Wer Berlin verlässt, begibt sich in eine gefährliche Zone. Nicht nur dass Ausländer, Schwule oder Punker regelmäßig von Rechtsextremisten überfallen werden. Auch brave Autofahrer sind gefährdet. Kaum ein Wochenende vergeht, ohne dass es in den Polizei-Nachrichten heißt: Wieder drei, fünf oder zehn Personen tödlich verunglückt. Trauriger Höhepunkt des Jahres war des erste Adventswochenende: 15 Menschen starben auf Brandenburger Straßen. Seit Jahren hat das Land in der Bundesstatistik der Verkehrstoten einen Spitzenplatz (siehe Kasten).

Jörg Schönbohm (CDU), Brandenburgs neuer Innenminister, verkündet dennoch eine frohe Botschaft: Insgesamt gehe die Zahl der Verkehrstoten zurück. Auch 1999 werde sich dieser positive Trend des Vorjahres fortsetzen, dies ließen die bisher vorliegenden Zahlen vermuten, so Schönbohm.

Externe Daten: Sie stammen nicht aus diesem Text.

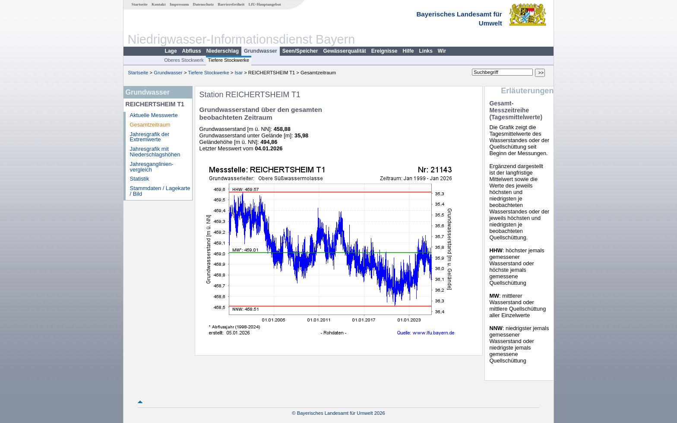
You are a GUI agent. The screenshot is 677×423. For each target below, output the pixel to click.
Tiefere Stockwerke (228, 60)
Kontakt (159, 4)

Die anhaltend hohen Unfallzahlen sind hauptsächlich auf zu schnelles Fahren, häufig unter Alkoholeinfluss, zurückzuführen. Ein anderes beliebtes Argument der Verkehrsexperten, die hohe Zahl der Verkehrstoten zu erklären, sind die kilometerlangen Alleen, touristisches Wahrzeichen Brandenburgs. Die Bäume erhöhten zwar nicht das Unfallrisiko, sie verschlimmerten die Unfallfolgen jedoch erheblich, analysierte der Gesamtverband der Deutschen Versicherungswirtschaft in einer jüngst vorgelegten Studie. Bundesweit habe 1998 der volkswirtschaftliche Schaden durch Baumunfälle rund 4,7 Milliarden Mark betragen, beklagt sich der Versicherungsverband.

Dennoch wird kaum noch gefordert, die Bäume in großem Stil abzuholzen. „Keiner denkt daran, den Charakter unserer Alleen zu ändern“, sagt der Sprecher des Brandenburger Innenministeriums, Manfred Füger. Er möchte sich lieber mit aufklärerischen Aktionen an die Hauptproblemgruppe der Unfallverursacher wenden: junge Männer unter 25 Jahre. Fast die Hälfte aller Unfälle mit Todesfolge geht auf ihr Konto. Gefährlichste Zeit: die so genannten Disko-Nächte, in denen betrunkene Jungmänner über die Landstraßen rasen.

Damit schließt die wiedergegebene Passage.